As I began class, my mind was still whirring with possibilities, and none of them had to do with my composition course. Actually, one of them did relate, but not directly. Our final essay was the research paper, and today we were going over logical fallacies—faulty logic. We were completing a worksheet as a class, and a student was reading over relevance fallacies when a line tripped the thought.

“Wait,” I said. “Could you read that again, please?”

The student nodded and read the line slowly. “Absence of evidence is not evidence of absence.”

“Absence of evidence is not evidence of absence,” I repeated. I thought back to the banquet. Though I didn’t have evidence, one person was not absent. One person, and one person alone had a very good reason for being there. She also had a reason for killing Tanner and poisoning Andy.

The class responded to my enthusiasm with deadpan stares. I checked the clock. “Finish the worksheet at home and return it on Monday. Shakespeare’s birthday party starts in fifteen minutes. I hope to see you there.”

As they packed up early, their moods improved greatly. So did mine. I knew who the killer was, and I was about to prove it. I pulled out my phone and called Sophie, describing my plan as I hurried down the stairs. She promised to meet me at Harmony. I wanted to test my theory, and if there was anything I was good at, it was tests. This one would prove once and for all who killed Tanner, poisoned Andy, and tried to kill me.

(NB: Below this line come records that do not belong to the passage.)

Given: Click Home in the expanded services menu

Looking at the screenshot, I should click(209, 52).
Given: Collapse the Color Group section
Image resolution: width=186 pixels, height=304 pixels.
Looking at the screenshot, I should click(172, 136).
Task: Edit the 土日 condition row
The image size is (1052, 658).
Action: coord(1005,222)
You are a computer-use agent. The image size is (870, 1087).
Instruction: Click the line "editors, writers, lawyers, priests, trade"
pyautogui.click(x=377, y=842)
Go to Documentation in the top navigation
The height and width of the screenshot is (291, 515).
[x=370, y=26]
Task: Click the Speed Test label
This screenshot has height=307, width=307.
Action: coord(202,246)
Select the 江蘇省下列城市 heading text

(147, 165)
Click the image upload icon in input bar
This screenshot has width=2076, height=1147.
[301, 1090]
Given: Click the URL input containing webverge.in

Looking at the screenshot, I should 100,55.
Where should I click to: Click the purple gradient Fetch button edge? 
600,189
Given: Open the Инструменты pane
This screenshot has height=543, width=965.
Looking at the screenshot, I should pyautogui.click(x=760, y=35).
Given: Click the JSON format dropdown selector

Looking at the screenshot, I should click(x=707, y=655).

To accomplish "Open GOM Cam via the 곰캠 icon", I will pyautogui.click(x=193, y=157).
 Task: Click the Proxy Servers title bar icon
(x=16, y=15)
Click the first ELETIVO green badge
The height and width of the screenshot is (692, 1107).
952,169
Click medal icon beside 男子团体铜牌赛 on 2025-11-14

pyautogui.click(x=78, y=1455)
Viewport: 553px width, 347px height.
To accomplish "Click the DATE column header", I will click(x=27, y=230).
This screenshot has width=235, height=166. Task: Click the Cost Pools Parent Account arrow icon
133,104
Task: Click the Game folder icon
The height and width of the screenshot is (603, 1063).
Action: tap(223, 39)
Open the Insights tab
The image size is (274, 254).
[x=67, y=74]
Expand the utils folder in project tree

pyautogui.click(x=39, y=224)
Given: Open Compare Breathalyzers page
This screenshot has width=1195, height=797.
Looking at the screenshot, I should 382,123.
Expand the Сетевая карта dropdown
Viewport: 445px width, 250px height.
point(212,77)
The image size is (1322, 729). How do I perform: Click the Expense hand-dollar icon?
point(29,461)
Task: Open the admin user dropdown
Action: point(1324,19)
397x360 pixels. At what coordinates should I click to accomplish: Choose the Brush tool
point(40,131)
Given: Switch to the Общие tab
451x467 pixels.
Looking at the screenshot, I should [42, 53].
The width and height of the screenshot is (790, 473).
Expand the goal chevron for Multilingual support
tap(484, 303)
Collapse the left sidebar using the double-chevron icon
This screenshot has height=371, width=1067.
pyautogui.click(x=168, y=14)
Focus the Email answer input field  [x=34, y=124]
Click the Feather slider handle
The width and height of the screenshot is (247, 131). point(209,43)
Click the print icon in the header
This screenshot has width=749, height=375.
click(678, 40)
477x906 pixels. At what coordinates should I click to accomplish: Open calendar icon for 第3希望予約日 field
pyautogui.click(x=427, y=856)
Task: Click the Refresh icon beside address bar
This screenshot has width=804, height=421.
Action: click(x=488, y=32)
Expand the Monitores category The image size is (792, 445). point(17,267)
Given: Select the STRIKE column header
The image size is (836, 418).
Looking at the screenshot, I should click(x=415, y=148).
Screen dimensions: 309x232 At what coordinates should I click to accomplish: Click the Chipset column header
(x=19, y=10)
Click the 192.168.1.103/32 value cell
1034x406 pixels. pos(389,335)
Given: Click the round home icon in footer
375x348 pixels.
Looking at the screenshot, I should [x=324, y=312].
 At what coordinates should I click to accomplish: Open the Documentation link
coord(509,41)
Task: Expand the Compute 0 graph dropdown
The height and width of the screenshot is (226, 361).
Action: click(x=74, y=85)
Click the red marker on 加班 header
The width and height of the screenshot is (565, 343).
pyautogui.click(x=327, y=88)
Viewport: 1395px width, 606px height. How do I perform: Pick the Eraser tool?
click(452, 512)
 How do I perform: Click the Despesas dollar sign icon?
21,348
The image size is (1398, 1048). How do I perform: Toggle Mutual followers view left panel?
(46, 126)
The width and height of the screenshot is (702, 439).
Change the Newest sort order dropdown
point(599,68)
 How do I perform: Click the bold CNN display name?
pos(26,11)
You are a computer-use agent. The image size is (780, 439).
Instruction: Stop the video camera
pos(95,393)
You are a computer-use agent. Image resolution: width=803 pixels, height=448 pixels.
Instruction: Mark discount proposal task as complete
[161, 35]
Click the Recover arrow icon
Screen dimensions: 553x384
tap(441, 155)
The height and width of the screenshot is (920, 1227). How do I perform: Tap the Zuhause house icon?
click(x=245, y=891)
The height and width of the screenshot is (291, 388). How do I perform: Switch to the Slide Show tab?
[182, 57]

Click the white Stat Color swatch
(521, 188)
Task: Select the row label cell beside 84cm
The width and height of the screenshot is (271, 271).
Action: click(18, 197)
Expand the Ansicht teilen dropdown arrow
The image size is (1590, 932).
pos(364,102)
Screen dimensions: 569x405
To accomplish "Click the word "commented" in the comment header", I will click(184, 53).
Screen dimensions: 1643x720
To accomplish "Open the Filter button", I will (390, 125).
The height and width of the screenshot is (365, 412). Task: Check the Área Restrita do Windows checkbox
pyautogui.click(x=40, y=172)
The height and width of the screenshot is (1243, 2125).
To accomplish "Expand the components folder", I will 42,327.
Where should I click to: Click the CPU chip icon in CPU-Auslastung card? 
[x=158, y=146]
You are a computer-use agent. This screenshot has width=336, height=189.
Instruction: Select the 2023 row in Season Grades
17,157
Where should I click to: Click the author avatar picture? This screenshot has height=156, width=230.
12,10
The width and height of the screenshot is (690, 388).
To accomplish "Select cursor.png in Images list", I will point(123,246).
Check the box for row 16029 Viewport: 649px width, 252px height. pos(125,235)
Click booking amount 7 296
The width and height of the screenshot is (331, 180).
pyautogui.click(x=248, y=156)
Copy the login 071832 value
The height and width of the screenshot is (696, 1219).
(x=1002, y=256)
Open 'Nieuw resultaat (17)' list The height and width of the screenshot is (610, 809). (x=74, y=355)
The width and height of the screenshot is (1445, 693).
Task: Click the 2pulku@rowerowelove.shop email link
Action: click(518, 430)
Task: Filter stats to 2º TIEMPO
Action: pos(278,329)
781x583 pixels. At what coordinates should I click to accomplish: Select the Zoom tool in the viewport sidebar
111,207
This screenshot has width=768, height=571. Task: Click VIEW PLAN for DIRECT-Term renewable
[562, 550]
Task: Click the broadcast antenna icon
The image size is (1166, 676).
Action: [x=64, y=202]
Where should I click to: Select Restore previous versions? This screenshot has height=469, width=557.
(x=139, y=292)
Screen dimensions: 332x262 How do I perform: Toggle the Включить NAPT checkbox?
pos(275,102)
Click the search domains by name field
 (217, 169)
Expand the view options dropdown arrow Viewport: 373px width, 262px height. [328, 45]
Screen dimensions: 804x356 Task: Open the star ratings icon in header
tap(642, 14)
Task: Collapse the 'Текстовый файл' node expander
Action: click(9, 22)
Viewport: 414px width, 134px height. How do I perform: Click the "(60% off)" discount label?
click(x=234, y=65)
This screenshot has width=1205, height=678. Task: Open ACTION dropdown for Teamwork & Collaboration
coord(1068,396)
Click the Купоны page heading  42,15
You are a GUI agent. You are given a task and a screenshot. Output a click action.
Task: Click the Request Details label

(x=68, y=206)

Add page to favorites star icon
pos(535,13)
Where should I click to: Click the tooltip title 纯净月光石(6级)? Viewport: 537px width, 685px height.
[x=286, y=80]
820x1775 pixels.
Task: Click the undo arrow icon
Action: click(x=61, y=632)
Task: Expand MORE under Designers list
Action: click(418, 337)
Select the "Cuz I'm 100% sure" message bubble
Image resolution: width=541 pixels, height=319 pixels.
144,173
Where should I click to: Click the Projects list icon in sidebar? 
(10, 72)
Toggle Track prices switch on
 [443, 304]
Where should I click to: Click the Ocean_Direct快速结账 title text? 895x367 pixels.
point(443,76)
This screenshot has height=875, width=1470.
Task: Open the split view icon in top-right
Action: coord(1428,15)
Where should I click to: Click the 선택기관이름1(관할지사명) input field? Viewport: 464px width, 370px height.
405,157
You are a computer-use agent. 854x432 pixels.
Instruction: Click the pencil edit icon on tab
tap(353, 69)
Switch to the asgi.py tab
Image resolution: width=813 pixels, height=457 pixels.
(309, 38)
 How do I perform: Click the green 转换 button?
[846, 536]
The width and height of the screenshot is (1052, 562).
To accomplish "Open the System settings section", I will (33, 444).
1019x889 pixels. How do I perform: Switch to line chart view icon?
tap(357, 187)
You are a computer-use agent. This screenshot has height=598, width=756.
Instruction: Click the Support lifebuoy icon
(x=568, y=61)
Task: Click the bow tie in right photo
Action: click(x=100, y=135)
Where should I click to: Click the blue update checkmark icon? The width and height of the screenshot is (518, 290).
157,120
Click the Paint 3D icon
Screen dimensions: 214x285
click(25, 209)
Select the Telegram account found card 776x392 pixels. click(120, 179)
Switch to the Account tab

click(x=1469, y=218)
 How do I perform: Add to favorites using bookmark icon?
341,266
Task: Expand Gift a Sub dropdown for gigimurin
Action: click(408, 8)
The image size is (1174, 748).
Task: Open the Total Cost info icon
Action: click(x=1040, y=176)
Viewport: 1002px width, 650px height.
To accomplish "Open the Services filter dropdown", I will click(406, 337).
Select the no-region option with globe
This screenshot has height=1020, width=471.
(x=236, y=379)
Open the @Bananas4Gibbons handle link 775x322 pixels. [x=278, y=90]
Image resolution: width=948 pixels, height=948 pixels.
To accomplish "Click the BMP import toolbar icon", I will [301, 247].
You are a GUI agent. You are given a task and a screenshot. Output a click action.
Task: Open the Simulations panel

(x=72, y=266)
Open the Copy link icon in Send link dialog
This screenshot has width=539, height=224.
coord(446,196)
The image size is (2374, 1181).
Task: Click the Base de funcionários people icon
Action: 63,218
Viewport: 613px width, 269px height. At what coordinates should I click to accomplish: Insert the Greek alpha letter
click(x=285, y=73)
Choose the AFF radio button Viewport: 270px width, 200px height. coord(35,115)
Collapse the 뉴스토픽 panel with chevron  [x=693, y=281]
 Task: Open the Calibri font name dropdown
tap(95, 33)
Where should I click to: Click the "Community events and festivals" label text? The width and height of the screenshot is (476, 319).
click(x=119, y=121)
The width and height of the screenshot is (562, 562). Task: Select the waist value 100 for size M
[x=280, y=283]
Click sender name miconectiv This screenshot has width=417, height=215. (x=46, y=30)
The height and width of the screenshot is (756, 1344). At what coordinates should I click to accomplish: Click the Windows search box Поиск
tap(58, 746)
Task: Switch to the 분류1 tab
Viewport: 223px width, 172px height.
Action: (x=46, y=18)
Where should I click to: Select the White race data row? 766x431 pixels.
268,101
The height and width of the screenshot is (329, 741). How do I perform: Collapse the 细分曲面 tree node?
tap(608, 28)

Racing into the museum, I paused briefly at the folio. Shakespeare was at the center of the story. Tanner had been determined to expose him as a fake. Tanner also attempted to reveal the identity of the woman in the wig, but she deftly dodged him. She wouldn’t dodge me, for I knew how cunning she was, how crafty, and how dangerous. She’d managed to deceive me more than anyone, and I felt a trickle of what Tanner felt as he revealed the identity of Shakespeare. Betrayed and angry, I was determined to put her in jail.

A sign pointed the way to the location of Shakespeare’s birthday party, the large lecture hall on the first floor. Instead of auditorium seating, there were benches—rows and rows of them. Felix, Andy, Reed, and Giles were at a table near the podium. On the table was a huge cake topped with a bust of Shakespeare, and behind it, a white board with markers. Perfect.

I made my way toward the group, excusing myself as I zigzagged through the crowd just starting to form. “Andy, glad to see you’re feeling better. Hi, Felix. Giles, I need to talk to you.”

“Of course.” Giles turned to Felix, Andy, and Reed. “Excuse me.”

When we were a few steps away, I told him my plan. For it to work, I needed to make a slight room alteration and introduce our guests. Sophie would be here soon, so no one would be in danger.

“I don’t see what that would hurt,” said Giles. “I’ll have Reed cut the cake instead of introduce our guests.”

Never mind protocol, did he realize I’d found the killer? I asked him.

“Of course you did,” said Giles. “I have the utmost confidence in your abilities. I can’t tell you how much it means to me, personally.” Bowing slightly, he added, “Thank you.”

Leaving me humbled and proud, he returned to the table. While the crowd gathered, I put the suspect to the test. She didn’t disappoint. Then I joined the four men behind the table.